Müller dankte auch der scheidenden Ministerin von der Leyen. Ihre Berufung als erste Frau an die Spitze des Verteidigungsministeriums stehe für eine "Veränderung überkommener Rollenbilder", sagte Müller. Als Verteidigungsministerin habe sich von der Leyen "von Beginn an für eine Konsolidierung und Stärkung der Bundeswehr eingesetzt". Sie habe "materielle und finanzielle Defizite klar benannt und notwendige Reformen eingeleitet". Allerdings seien "nicht alle Mängel in der Ausstattung behoben". Noch bleibe "viel zu tun".

Kritik von der Opposition

Kritik an der neuen Ministerin gab es von der Opposition. "Nichts könnte die Geringschätzung der Bundeswehr durch die Bundeskanzlerin klarer ausdrücken als diese Personalie", erklärte Vizechef der FDP-Fraktion, Alexander Graf Lambsdorff. Kramp-Karrenbauer habe "keinerlei" außen- oder verteidigungspolitische Erfahrung

Linken-Chef Bernd Riexinger äußerte die Befürchtung, dass es unter Kramp-Karrenbauer mehr Außen- und Kriegseinsätze der Bundeswehr geben könnte. "Erst kürzlich hatte sie die Frage offengelassen, ob sich deutsche Bodentruppen am völkerrechtswidrigen Krieg in Syrien beteiligen sollten", sagte Riexinger der AFP. Hinzu komme, dass sie bisher als CDU-Chefin "durch Fehlentscheidungen und Unbeholfenheit" von sich reden gemacht habe. "Ihr Profil in Außen- und Sicherheitspolitik ist extrem schwammig".

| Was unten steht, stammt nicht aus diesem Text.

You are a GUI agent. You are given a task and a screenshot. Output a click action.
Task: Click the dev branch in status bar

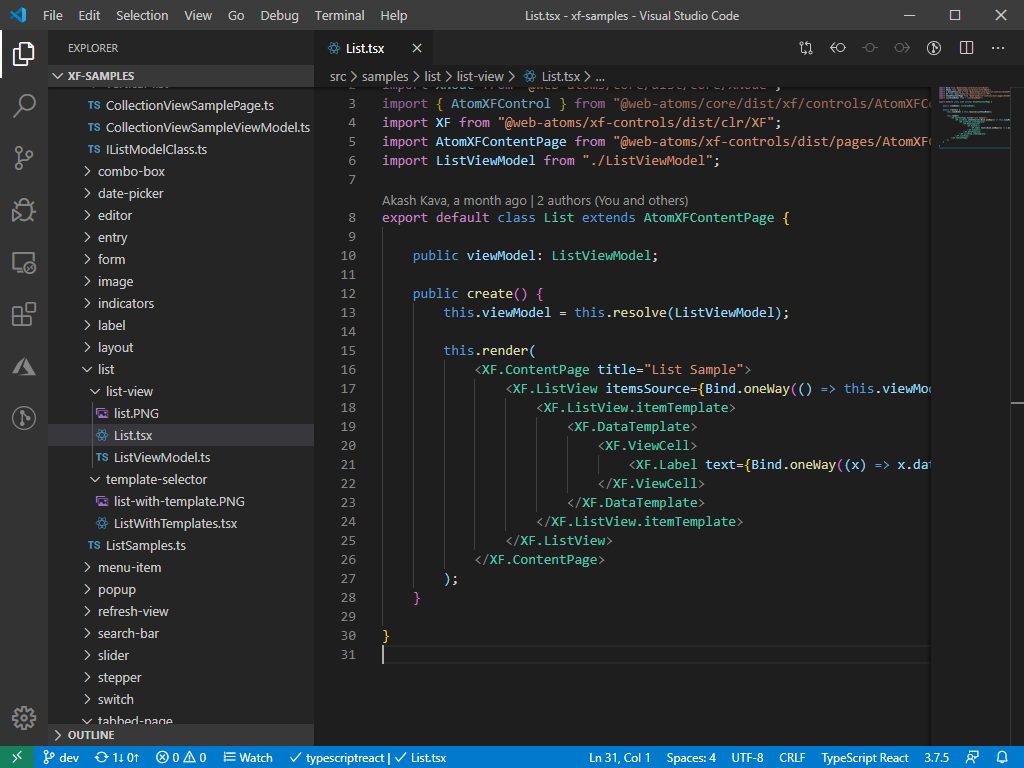point(60,757)
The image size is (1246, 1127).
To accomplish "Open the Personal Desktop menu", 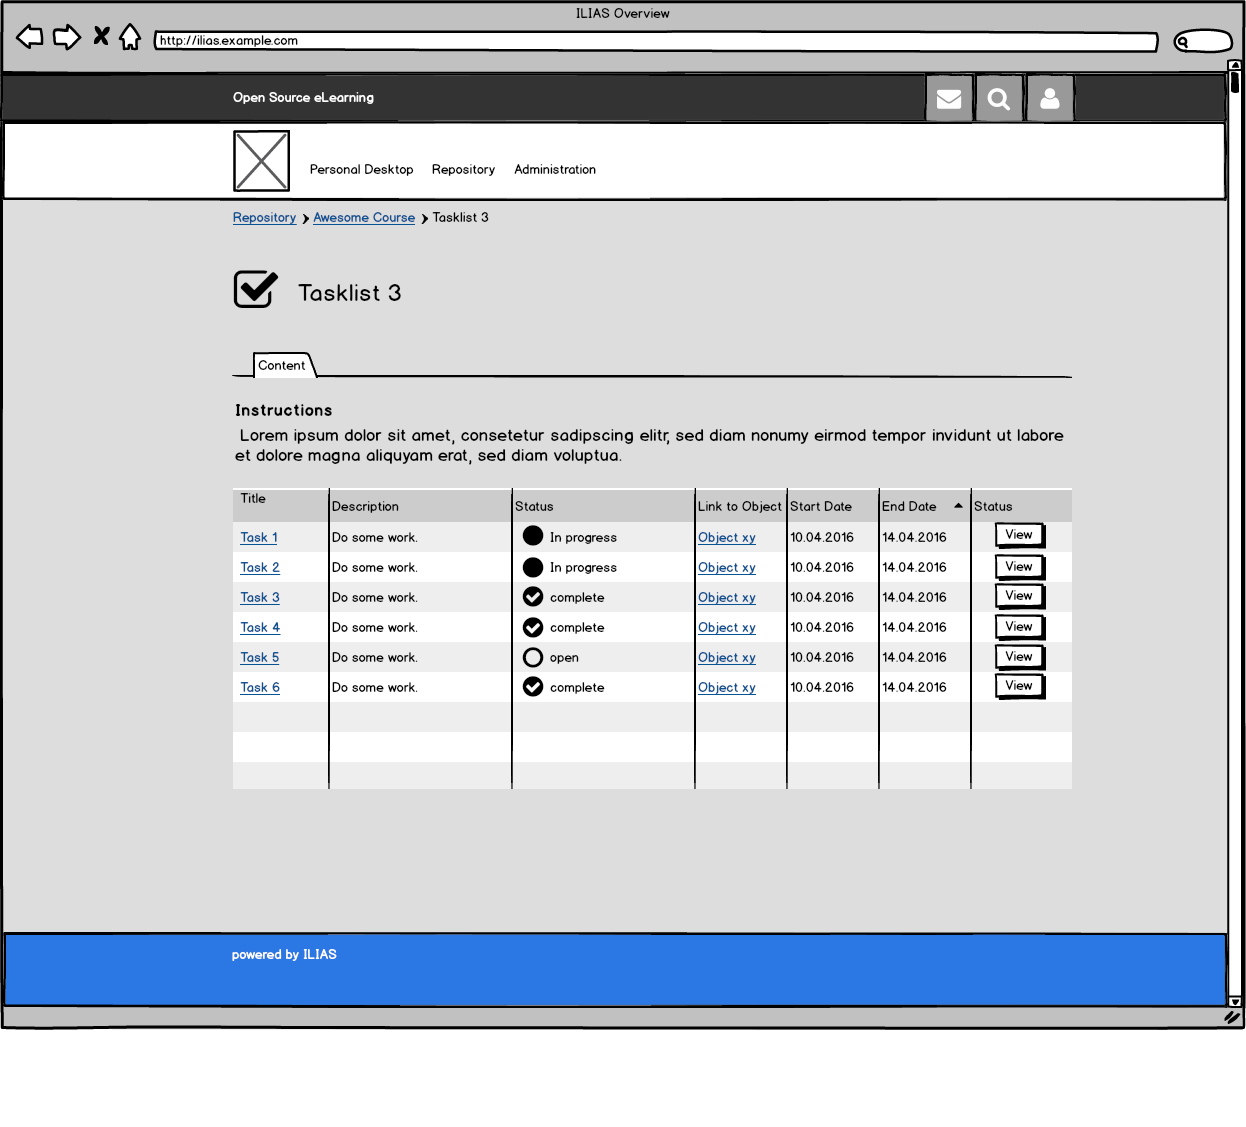I will [361, 170].
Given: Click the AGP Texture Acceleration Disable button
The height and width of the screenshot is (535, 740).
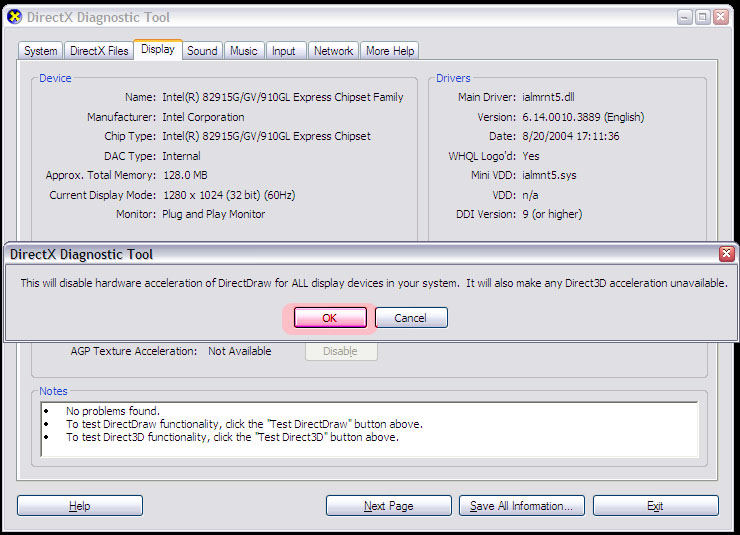Looking at the screenshot, I should [x=340, y=352].
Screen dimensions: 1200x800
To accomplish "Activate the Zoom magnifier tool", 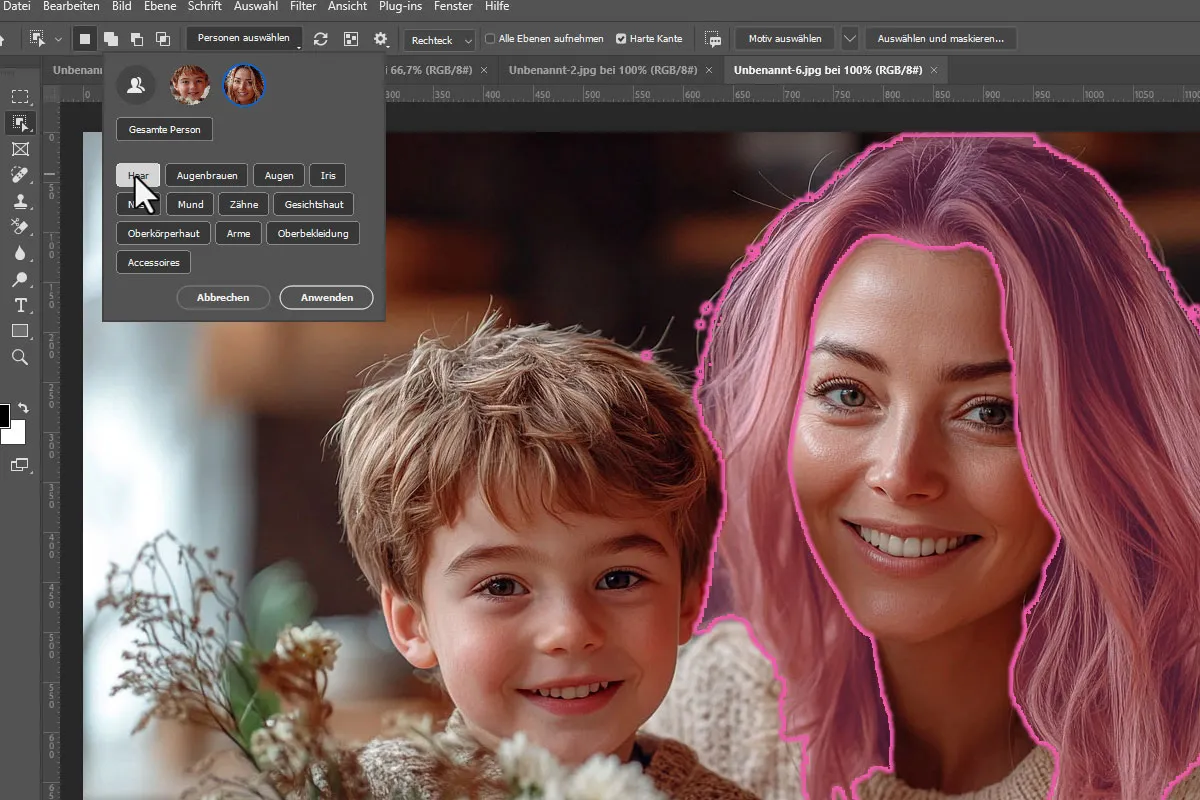I will tap(19, 357).
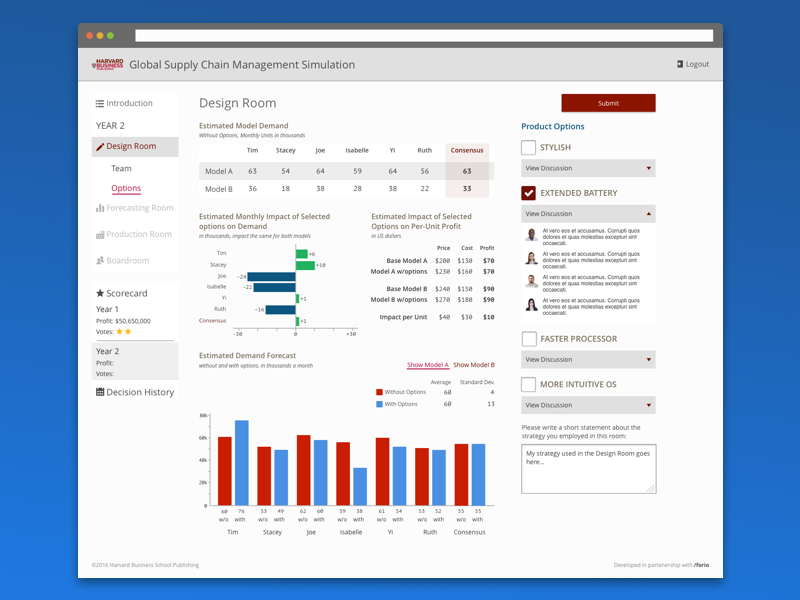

Der Koalitionspartner SPD hielt sich zu Kramp-Karrenbauers Wechsel ins Kabinett zunächst zurück. Müller wünschte ihr bei der Ernennungszeremonie lediglich eine "glückliche Hand." SPD-Bundestagsabgeordneter Johannes Kahrs sagte dem "Spiegel" mit Blick auf ihre früheren Aussagen, nicht ins Kabinett wechseln zu wollen: "Ein Wortbruch ist kein guter Start für eine Verteidigungsministerin."